* _Stated goal A_
Can you condense the paragraph of the forum post that begins "There seems to be this unfounded assumption" into a short bulleted list that keeps its main points?

Lots to unpack here, so here's my 15 minutes or less on the subject:

Quote Originally Posted by Jowgen
I was not aware of your prior work, though I guess one could see this as the PO version of your TO build, as we're actively avoiding an infinite loop situation.
This and a number of other builds are part of a fair amount of TO and PO builds I've sat on for over a decade, only seeing use in actual games. Occasionally I saw a few of the concepts crop up later, but as with most of the community, I'm by no means original.

It is rather unfortunate though, because at the time I had a little more time on my hands and was considering slowly adding a number of other builds of mine from "back in the day" to that thread but was turned off by the moderation's movement of my posts (I like having them all in one place).




Quote Originally Posted by Jowgen
KotW makes its own CL equal to class level plus other arcane CLs, but since it doesn't increase virtual spellcaster level
Quote Originally Posted by weckar
You have 3 class levels in warlock, 3 in spellthief, and if we are generous and count eldritch theurge as another arcane casting class that's another 3 (if we aren't generous, by the way, it would come from its own CL granting class extension ability -- that does not provide class levels in what you had before.). Magical training does not grant class levels.
Quote Originally Posted by WhamBamSam
I would argue that "spellcaster levels" refer to effective levels of casting progression, so a Wizard 8 and Wizard 3/Master Specialist 5 would have the same spellcaster level of 8 as they both cast as an 8th level Wizard.
etc.

There seems to be this unfounded assumption that spellcaster levels somehow refers to class levels, rather than caster levels. Where does this come from? I don't know. The glossary is not entirely silent on this subject. There are entries for both "caster level" and "spellcaster", neither of which requires a character capable of casting spells/spellcaster to have its caster level equal to their class level in a spellcasting class (see PHB glossary for details). In fact, you will note that when class levels are mentioned, they are worded in a very specific manner, "the spellcaster's class level." Not, "spellcaster level."

Furthermore, I submit the wording of the Master Spellthief feat itself as evidence of its function. First of all, the feat grants three separate effects, thus has three separate sections. They are worded differently, so let's start by separating them and then note the distinctions:

Quote Originally Posted by Master Spellthief part 1 (stealing spells)

* _Stated goal B_
Could you lay out the listing below, from the line with "Where should I" through the end of that listing, as a Markdown table with the columns Row and Line, dropping blank lines and leaving the pictures out?

Stored items:
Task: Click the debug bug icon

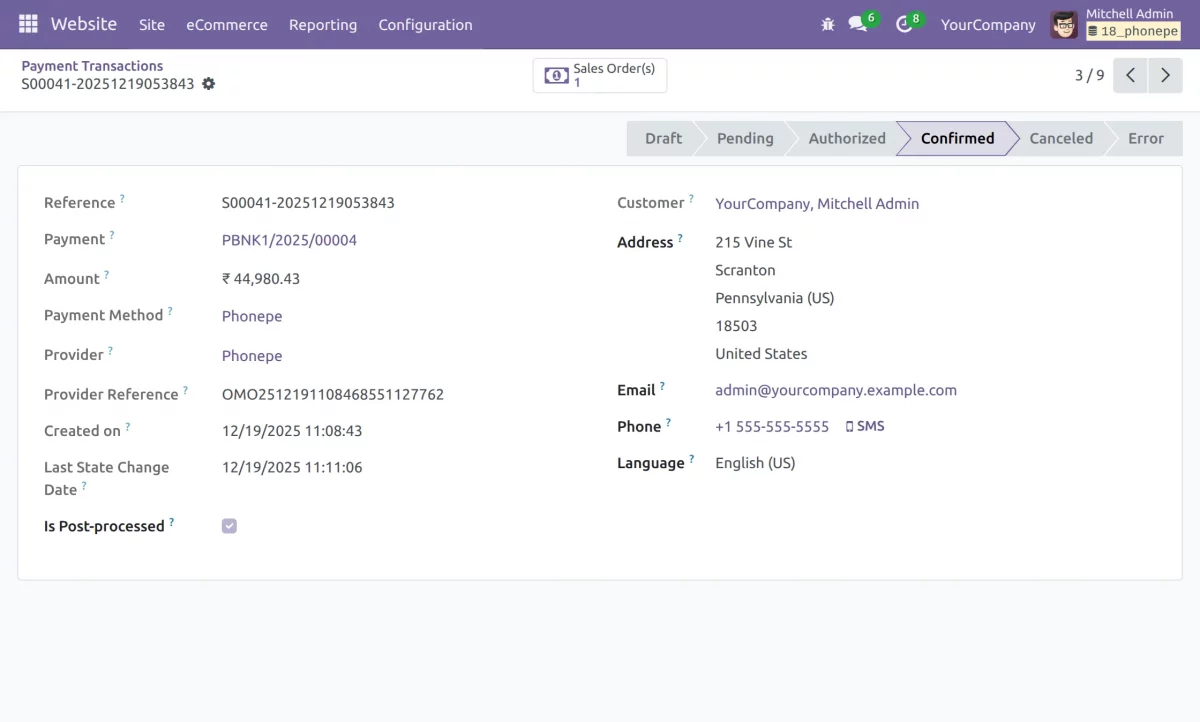Action: (x=827, y=24)
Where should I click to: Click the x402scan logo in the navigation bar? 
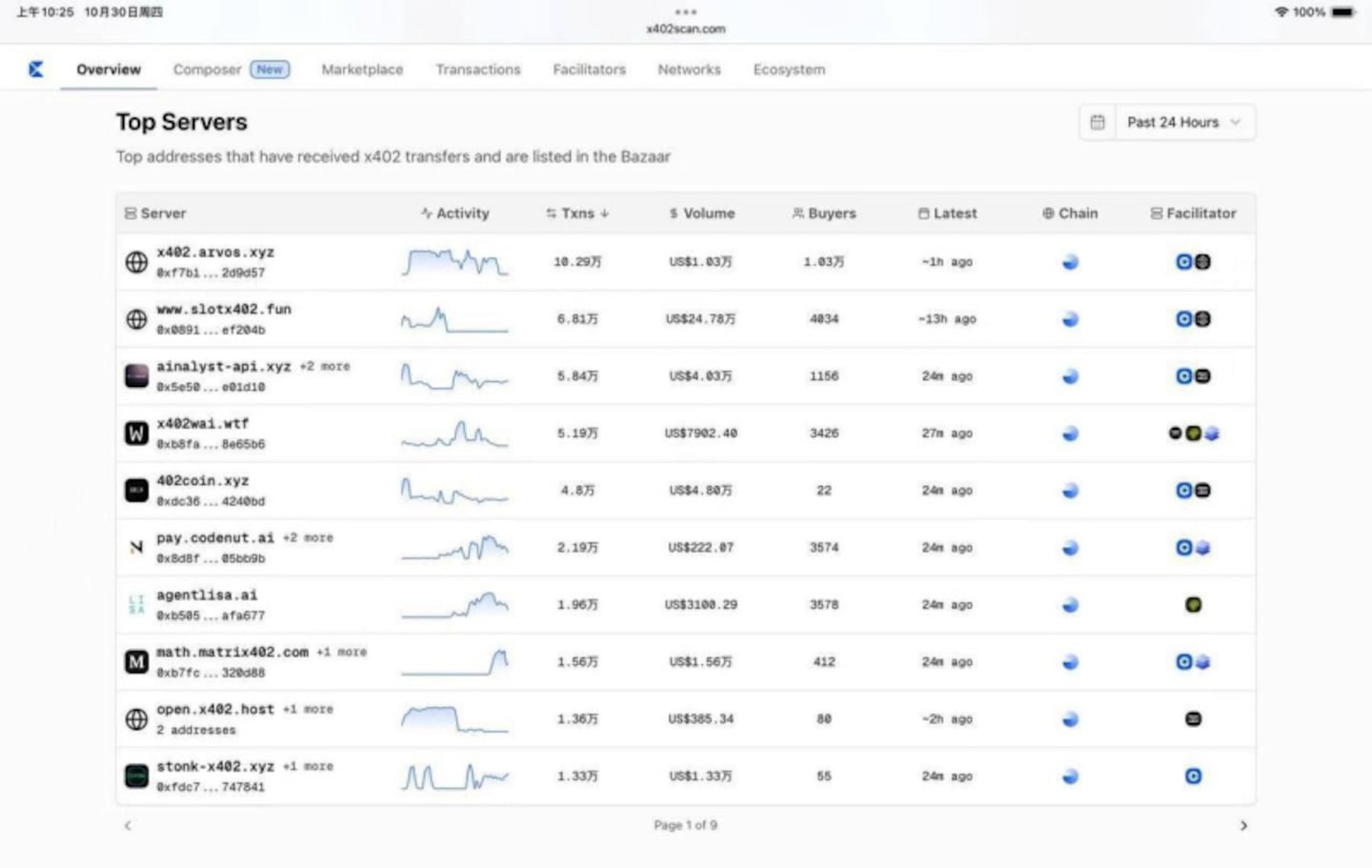coord(35,68)
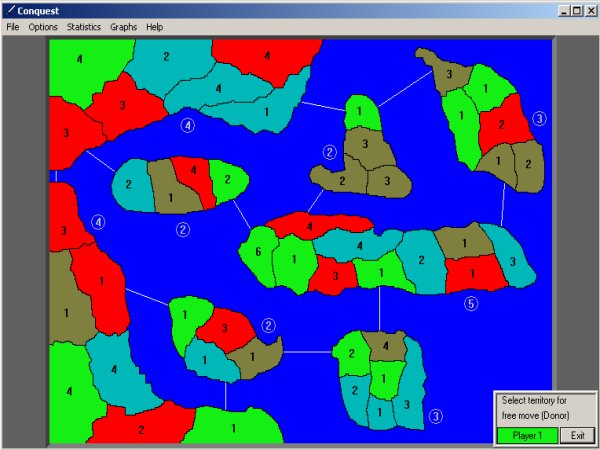Select the green 4 territory in the bottom-left corner
Viewport: 600px width, 450px height.
pos(70,391)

* _Full answer A_
- It is an unfounded assumption that "spellcaster levels" refers to class levels rather than caster levels, and where that assumption comes from is unknown.
- The PHB glossary has entries for both "caster level" and "spellcaster."
- Neither entry requires a spellcaster's caster level to equal its class level in a spellcasting class.
- When class levels are meant, the wording is specific: "the spellcaster's class level," not "spellcaster level."

* _Full answer B_
| Row | Line |
|---|---|
| 1 | Where should I click to: Click the x402scan logo in the navigation bar?  |
| 2 | coord(35,68) |
| 3 | Select the green 4 territory in the bottom-left corner |
| 4 | Viewport: 600px width, 450px height. |
| 5 | pos(70,391) |